## PROVIDED ENTRIES:
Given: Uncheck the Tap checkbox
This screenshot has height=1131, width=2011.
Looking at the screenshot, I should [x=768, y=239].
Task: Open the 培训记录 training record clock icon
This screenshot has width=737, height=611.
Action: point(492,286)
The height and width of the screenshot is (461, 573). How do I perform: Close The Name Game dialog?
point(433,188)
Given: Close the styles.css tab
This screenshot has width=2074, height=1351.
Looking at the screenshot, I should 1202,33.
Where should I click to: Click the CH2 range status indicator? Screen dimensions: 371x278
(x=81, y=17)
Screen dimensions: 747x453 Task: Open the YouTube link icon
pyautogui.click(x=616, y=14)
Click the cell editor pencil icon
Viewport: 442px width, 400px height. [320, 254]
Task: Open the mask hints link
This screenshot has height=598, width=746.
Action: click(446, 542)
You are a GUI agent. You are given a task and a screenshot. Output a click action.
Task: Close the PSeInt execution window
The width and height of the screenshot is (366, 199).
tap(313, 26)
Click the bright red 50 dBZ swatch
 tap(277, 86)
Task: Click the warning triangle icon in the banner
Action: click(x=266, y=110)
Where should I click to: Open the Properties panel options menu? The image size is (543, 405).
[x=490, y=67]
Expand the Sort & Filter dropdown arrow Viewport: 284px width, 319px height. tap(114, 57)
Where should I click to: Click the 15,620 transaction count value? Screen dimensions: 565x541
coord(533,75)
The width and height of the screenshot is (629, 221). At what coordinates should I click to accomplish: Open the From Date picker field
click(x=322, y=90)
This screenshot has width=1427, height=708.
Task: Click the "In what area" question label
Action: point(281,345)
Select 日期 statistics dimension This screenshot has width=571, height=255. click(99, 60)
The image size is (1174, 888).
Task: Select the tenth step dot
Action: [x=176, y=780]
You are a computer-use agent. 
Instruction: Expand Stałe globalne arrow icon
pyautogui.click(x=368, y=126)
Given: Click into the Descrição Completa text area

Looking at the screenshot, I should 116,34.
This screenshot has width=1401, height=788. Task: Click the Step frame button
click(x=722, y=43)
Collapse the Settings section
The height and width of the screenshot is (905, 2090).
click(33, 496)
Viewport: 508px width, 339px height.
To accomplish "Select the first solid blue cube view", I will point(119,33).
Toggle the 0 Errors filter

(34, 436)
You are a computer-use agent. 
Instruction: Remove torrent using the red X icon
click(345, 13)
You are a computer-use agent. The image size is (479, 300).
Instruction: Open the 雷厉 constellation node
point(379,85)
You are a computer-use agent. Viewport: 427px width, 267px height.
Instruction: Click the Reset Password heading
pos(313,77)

## DO THIS:
Repeat all of the records above word for word.

## WRITTEN SOLUTION:
Given: Uncheck the Tap checkbox
This screenshot has height=1131, width=2011.
Looking at the screenshot, I should [x=768, y=239].
Task: Open the 培训记录 training record clock icon
This screenshot has width=737, height=611.
Action: point(492,286)
The height and width of the screenshot is (461, 573). How do I perform: Close The Name Game dialog?
point(433,188)
Given: Close the styles.css tab
This screenshot has width=2074, height=1351.
Looking at the screenshot, I should 1202,33.
Where should I click to: Click the CH2 range status indicator? Screen dimensions: 371x278
(x=81, y=17)
Screen dimensions: 747x453 Task: Open the YouTube link icon
pyautogui.click(x=616, y=14)
Click the cell editor pencil icon
Viewport: 442px width, 400px height. [320, 254]
Task: Open the mask hints link
This screenshot has height=598, width=746.
Action: click(446, 542)
You are a GUI agent. You are given a task and a screenshot. Output a click action.
Task: Close the PSeInt execution window
The width and height of the screenshot is (366, 199).
tap(313, 26)
Click the bright red 50 dBZ swatch
 tap(277, 86)
Task: Click the warning triangle icon in the banner
Action: click(x=266, y=110)
Where should I click to: Open the Properties panel options menu? The image size is (543, 405).
[x=490, y=67]
Expand the Sort & Filter dropdown arrow Viewport: 284px width, 319px height. tap(114, 57)
Where should I click to: Click the 15,620 transaction count value? Screen dimensions: 565x541
coord(533,75)
The width and height of the screenshot is (629, 221). At what coordinates should I click to accomplish: Open the From Date picker field
click(x=322, y=90)
This screenshot has width=1427, height=708.
Task: Click the "In what area" question label
Action: point(281,345)
Select 日期 statistics dimension This screenshot has width=571, height=255. click(99, 60)
The image size is (1174, 888).
Task: Select the tenth step dot
Action: [x=176, y=780]
You are a computer-use agent. 
Instruction: Expand Stałe globalne arrow icon
pyautogui.click(x=368, y=126)
Given: Click into the Descrição Completa text area

Looking at the screenshot, I should 116,34.
This screenshot has width=1401, height=788. Task: Click the Step frame button
click(x=722, y=43)
Collapse the Settings section
The height and width of the screenshot is (905, 2090).
click(33, 496)
Viewport: 508px width, 339px height.
To accomplish "Select the first solid blue cube view", I will point(119,33).
Toggle the 0 Errors filter

(34, 436)
You are a computer-use agent. 
Instruction: Remove torrent using the red X icon
click(345, 13)
You are a computer-use agent. The image size is (479, 300).
Instruction: Open the 雷厉 constellation node
point(379,85)
You are a computer-use agent. Viewport: 427px width, 267px height.
Instruction: Click the Reset Password heading
pos(313,77)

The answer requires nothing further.